Bizum Pay permitirá operar con tarjetas de débito y crédito, pero también con pagos Bizum puros, sin pasar por Visa o Mastercard. Para la banca, esto abre la puerta a reducir costes de intermediación y ganar margen en un negocio donde las comisiones están muy ajustadas. Para el sistema financiero español, supone además un paso hacia una infraestructura de pagos más autónoma.

No es casual que las entidades lleven meses vinculando ofertas comerciales al uso de Bizum. Con 30 millones de usuarios activos, la plataforma tiene una base difícil de replicar. Hoy ya cuenta con más de 110.000 comercios adheridos y 11.000 puntos de venta de Loterías y Apuestas del Estado que aceptan pagos presenciales mediante QR. El salto al NFC elimina pasos intermedios y convierte el gesto de pago en algo inmediato.

El apagón como prueba de estrés

La experiencia reciente dejó claro un punto débil del sistema actual. Aunque el dinero sea digital, la infraestructura no siempre lo es. Cajeros fuera de servicio, terminales apagados y redes saturadas evidenciaron que la resiliencia no se mide solo en servidores, sino en la capacidad de operar en condiciones adversas.

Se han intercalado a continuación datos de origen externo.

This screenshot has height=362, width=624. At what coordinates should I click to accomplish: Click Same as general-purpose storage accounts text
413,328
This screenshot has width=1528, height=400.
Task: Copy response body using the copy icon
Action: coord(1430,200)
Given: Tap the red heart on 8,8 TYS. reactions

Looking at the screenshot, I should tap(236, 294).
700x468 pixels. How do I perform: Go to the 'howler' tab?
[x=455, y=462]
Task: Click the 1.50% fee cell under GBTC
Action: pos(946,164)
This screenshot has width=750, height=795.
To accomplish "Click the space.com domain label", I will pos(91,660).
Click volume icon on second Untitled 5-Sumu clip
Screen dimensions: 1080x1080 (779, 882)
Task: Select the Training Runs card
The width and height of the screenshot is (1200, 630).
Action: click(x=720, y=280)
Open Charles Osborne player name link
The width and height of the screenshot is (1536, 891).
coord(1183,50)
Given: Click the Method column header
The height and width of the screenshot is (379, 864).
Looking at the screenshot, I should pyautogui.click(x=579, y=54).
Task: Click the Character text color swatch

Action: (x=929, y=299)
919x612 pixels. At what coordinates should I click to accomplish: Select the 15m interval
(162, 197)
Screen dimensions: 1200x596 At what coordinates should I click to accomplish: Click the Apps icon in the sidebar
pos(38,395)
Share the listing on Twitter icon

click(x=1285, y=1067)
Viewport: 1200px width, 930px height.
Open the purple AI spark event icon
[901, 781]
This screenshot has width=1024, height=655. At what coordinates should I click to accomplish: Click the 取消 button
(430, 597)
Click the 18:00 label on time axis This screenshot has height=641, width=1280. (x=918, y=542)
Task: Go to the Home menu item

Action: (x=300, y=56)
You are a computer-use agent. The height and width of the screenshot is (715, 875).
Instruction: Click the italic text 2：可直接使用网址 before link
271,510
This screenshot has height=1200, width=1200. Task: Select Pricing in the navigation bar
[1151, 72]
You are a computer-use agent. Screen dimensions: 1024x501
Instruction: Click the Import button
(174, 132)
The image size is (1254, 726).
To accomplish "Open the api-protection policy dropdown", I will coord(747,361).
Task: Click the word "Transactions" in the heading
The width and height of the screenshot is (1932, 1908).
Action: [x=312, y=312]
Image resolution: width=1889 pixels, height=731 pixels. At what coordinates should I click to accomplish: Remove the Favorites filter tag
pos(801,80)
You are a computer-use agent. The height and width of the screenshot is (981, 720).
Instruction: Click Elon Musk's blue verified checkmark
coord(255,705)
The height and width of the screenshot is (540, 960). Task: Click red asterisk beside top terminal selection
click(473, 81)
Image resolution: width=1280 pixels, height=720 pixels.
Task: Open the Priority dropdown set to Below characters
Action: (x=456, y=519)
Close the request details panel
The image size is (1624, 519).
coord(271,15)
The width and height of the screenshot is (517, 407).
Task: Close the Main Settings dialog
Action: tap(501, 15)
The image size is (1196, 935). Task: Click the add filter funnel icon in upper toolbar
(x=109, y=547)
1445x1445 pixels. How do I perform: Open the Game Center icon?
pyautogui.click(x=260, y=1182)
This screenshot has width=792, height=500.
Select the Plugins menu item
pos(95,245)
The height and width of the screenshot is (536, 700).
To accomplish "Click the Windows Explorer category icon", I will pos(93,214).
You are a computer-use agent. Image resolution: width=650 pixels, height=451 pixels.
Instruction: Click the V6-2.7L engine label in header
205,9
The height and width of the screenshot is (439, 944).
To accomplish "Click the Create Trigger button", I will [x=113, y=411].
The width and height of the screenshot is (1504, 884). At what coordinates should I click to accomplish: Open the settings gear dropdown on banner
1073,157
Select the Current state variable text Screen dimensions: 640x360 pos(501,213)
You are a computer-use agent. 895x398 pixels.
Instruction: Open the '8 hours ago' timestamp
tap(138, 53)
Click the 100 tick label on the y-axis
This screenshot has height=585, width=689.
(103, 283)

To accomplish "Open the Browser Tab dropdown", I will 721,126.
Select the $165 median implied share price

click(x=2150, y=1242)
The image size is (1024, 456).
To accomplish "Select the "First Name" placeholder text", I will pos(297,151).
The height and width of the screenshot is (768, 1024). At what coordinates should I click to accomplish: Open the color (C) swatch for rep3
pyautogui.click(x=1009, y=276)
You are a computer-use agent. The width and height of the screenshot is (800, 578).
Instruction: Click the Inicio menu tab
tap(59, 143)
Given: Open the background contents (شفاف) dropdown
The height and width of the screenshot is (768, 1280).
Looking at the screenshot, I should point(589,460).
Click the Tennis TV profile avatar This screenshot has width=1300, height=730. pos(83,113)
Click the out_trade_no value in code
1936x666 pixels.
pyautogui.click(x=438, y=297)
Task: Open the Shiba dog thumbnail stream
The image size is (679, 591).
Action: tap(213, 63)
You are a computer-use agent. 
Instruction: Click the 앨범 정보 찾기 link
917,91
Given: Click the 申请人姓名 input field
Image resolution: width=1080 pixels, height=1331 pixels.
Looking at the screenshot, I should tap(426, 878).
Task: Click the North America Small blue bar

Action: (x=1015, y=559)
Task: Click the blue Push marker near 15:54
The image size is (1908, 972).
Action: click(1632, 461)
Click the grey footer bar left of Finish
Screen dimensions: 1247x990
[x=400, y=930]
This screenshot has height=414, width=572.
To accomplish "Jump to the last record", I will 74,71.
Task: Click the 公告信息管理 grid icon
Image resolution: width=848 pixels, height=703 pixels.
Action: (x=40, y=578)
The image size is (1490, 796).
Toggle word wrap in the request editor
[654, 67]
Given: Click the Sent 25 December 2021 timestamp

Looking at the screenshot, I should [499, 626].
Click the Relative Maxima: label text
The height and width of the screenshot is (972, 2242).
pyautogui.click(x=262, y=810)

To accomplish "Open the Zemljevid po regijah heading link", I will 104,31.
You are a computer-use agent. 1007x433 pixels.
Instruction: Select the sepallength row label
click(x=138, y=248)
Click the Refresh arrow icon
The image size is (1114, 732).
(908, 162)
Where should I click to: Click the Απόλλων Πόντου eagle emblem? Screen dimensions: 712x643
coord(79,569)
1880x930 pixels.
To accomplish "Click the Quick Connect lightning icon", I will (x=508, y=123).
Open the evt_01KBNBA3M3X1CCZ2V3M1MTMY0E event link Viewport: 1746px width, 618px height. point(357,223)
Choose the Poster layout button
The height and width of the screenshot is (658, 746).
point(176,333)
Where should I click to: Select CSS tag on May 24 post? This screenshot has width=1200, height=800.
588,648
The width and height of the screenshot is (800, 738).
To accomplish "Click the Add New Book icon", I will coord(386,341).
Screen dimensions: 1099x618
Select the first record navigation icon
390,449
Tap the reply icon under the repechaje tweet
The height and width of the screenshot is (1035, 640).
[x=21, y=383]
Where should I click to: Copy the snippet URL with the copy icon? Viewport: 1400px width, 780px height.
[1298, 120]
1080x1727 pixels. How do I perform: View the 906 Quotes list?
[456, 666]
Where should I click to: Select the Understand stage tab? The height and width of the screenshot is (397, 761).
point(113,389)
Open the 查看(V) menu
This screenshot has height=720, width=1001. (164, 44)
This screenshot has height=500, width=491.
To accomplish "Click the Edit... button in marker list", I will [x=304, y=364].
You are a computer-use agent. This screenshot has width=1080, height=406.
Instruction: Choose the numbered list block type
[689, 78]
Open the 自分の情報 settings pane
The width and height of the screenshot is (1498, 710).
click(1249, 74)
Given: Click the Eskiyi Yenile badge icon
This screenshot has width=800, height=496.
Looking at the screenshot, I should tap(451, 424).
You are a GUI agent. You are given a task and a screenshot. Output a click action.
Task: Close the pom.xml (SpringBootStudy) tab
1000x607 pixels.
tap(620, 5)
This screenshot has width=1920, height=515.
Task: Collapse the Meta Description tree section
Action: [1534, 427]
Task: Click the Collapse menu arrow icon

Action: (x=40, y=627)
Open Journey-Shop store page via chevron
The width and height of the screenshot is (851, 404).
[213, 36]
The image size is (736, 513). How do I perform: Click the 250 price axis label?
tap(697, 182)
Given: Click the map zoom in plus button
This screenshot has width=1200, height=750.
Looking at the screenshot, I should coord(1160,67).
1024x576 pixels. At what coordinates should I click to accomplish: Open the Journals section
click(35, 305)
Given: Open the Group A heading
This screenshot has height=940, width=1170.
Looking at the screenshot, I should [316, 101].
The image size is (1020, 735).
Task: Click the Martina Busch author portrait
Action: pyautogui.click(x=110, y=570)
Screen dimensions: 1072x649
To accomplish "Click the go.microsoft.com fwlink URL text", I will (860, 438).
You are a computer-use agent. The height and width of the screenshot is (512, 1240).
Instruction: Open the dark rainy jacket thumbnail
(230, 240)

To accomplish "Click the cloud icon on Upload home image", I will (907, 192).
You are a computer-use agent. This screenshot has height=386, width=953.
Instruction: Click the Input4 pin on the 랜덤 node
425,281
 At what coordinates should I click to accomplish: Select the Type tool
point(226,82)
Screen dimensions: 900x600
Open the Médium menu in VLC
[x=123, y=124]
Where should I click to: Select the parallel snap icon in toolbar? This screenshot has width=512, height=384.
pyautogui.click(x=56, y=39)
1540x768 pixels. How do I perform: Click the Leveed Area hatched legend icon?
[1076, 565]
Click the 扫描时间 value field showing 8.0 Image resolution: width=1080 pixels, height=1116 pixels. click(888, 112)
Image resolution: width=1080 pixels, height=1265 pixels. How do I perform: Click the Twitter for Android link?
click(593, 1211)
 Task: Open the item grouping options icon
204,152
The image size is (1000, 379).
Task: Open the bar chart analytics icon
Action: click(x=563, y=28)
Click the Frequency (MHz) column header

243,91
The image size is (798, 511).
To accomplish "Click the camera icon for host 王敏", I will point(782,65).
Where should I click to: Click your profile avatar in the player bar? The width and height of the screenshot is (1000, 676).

El Banco de España trabaja desde hace tiempo en una estrategia nacional de pagos orientada a garantizar la operativa incluso ante interrupciones graves. Los pagos offline encajan en esa hoja de ruta, no como solución para el día a día, sino como respaldo cuando todo lo demás falla.

Soberanía europea en juego

Más allá del mercado español, Bizum Pay se inscribe en un debate mayor: la soberanía europea en los pagos. Mientras el Banco Central Europeo impulsa el euro digital como opción pública, la banca avanza en soluciones privadas paneuropeas. En ese terreno, alianzas como EuroPA y EPI Company trabajan para interconectar sistemas nacionales y permitir pagos transfronterizos entre particulares a finales de 2026, con una extensión posterior al comercio.

La apuesta de Bizum por los pagos offline refuerza ese objetivo estratégico. No se trata solo de comodidad, sino de control y resiliencia. Disponer de una infraestructura propia, capaz de operar sin depender de redes internacionales y resistente a fallos extremos, es una cuestión cada vez menos técnica y más política.

Bizum no quiere ser solo la app para pagar la cena entre amigos. Quiere ser el sistema que sigue funcionando cuando todo lo demás se apaga. Y ese cambio, silencioso pero profundo, puede redefinir cómo se paga en España en los próximos años.